* Requirement: Nothing outside the stretch is wanted. Repeat exactly the lines of the listing below from the one that contains "cell showing 2" through the one that contains "Screen dimensions: 786x644", both ends included.
╭──
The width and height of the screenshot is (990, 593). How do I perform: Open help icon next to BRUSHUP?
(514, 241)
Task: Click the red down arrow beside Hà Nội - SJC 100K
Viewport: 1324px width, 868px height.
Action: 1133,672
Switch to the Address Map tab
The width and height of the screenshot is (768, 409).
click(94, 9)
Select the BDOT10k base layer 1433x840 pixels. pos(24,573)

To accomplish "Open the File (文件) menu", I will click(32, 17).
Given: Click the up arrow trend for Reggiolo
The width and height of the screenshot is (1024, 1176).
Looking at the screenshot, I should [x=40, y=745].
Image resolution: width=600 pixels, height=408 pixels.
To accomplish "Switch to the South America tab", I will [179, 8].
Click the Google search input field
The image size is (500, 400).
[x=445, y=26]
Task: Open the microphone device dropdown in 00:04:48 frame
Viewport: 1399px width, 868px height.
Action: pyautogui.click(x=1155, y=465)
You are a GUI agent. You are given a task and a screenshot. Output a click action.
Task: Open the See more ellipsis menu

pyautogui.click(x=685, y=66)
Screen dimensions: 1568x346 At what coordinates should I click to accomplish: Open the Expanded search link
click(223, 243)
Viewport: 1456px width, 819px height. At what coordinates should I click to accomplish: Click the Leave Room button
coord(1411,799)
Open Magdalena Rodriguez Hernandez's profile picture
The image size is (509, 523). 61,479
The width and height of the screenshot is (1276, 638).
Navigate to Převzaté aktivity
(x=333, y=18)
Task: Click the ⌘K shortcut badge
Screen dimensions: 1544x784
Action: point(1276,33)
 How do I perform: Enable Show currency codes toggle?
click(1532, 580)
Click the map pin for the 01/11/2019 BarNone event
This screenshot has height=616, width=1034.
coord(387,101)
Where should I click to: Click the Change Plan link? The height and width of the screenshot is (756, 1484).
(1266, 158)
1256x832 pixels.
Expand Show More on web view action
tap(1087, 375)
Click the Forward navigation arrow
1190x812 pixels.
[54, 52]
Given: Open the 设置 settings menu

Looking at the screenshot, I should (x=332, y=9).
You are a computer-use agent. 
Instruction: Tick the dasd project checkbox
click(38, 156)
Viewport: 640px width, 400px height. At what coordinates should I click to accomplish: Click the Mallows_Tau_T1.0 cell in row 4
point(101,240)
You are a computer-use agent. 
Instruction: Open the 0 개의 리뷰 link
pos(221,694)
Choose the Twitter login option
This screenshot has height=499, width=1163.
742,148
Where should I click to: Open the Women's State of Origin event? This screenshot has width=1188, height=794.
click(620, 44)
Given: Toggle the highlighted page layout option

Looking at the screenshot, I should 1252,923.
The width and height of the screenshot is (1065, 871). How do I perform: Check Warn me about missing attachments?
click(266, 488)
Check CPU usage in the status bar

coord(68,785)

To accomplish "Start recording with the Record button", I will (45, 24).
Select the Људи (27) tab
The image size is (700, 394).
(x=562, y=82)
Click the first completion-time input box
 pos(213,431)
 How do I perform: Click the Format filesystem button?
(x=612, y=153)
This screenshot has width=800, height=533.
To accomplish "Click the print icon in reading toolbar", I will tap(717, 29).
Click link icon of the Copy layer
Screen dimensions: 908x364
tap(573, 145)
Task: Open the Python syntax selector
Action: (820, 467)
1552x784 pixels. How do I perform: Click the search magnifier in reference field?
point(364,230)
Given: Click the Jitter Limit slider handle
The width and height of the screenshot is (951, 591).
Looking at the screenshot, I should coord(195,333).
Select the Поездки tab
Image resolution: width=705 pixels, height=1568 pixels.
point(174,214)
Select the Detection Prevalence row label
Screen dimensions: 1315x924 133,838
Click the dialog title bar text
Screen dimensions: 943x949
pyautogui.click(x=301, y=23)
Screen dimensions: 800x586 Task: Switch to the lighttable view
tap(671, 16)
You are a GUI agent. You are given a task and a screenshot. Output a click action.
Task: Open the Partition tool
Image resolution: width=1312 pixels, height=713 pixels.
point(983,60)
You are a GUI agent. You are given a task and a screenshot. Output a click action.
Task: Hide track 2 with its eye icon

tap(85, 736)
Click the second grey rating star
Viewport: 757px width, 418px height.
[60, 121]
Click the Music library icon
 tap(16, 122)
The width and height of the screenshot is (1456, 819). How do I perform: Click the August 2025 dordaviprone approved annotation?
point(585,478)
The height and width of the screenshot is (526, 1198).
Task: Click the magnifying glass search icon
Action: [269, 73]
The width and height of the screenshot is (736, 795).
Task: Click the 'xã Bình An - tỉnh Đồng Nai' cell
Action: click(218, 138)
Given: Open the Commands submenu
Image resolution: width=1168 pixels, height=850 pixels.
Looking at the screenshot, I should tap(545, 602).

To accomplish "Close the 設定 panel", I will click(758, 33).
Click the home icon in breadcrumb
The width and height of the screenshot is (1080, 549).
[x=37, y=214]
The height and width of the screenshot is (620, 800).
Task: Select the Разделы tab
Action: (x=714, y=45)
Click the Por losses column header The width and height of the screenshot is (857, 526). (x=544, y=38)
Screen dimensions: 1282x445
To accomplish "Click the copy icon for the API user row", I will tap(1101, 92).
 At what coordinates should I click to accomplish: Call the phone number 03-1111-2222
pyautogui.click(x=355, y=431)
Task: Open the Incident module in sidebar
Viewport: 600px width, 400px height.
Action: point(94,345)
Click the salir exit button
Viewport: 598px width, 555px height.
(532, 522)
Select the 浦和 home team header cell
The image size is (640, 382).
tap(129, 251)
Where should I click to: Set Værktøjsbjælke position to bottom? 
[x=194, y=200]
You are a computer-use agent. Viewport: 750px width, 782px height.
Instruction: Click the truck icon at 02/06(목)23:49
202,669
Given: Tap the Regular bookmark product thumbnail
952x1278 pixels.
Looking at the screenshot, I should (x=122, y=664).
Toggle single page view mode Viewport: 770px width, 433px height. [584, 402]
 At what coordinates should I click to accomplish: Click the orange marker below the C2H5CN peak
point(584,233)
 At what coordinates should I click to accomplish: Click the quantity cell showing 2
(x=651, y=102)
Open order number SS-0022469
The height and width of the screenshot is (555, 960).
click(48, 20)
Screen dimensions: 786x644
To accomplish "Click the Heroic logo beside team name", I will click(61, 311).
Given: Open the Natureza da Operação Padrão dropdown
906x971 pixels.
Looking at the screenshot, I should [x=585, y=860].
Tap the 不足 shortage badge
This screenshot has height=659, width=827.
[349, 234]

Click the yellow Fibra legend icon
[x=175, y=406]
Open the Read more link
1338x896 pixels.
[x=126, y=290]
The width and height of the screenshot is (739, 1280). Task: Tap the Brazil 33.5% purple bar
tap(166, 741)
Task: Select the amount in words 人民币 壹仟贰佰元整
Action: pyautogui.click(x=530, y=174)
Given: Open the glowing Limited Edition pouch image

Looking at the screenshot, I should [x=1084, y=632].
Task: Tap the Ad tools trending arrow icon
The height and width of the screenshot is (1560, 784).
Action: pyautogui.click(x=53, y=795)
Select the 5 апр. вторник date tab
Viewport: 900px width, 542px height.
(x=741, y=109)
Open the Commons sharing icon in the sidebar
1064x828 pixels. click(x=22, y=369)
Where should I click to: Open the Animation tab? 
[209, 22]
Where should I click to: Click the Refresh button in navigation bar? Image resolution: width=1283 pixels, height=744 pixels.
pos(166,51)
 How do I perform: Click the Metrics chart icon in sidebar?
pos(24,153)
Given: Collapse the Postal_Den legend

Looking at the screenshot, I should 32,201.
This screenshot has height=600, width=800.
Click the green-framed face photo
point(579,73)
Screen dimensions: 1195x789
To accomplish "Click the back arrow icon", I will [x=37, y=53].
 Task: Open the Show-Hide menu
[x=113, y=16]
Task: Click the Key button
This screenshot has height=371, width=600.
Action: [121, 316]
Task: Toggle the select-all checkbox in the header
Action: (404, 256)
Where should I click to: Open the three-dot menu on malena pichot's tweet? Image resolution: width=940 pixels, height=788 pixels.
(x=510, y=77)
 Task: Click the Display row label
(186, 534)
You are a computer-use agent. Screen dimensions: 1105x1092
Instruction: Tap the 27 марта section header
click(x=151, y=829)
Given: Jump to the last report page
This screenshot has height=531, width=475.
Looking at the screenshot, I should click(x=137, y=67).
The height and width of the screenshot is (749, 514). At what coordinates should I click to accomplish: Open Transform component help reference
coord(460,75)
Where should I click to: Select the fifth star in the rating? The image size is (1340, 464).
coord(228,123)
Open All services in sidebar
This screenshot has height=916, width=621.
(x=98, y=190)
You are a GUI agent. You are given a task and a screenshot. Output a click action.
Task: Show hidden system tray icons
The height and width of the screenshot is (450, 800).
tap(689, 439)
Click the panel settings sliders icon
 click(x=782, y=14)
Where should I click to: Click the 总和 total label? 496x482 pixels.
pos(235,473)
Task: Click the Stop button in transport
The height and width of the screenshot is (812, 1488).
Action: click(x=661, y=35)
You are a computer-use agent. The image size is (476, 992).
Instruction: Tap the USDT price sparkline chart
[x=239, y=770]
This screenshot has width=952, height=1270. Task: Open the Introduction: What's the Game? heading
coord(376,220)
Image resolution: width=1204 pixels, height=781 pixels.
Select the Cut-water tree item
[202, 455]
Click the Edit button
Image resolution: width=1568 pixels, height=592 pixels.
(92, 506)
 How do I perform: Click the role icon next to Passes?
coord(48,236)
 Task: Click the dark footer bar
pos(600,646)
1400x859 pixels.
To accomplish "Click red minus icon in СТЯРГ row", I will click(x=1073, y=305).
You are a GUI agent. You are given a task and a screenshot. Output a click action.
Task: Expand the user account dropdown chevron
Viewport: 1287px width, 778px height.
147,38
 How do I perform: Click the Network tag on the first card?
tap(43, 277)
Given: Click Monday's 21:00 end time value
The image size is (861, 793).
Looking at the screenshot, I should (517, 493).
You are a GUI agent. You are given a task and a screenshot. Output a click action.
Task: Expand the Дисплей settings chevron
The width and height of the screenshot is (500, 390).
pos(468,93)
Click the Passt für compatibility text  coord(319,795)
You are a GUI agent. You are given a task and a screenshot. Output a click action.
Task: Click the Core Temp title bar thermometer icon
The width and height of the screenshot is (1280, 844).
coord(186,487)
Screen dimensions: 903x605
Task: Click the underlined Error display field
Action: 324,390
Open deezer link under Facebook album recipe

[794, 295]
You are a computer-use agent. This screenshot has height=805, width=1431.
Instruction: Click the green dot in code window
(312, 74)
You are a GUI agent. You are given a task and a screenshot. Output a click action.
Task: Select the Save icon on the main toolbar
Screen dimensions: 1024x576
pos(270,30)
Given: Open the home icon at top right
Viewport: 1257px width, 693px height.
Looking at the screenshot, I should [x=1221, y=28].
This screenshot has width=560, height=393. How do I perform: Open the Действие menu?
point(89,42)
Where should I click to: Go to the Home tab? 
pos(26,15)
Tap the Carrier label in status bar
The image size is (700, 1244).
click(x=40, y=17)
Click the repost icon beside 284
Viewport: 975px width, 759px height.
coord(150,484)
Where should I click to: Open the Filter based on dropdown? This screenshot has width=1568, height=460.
╰──
* Result below:
 At what coordinates should I click to accomplish: Click the quantity cell showing 2
(x=651, y=102)
Open order number SS-0022469
The height and width of the screenshot is (555, 960).
click(48, 20)
Screen dimensions: 786x644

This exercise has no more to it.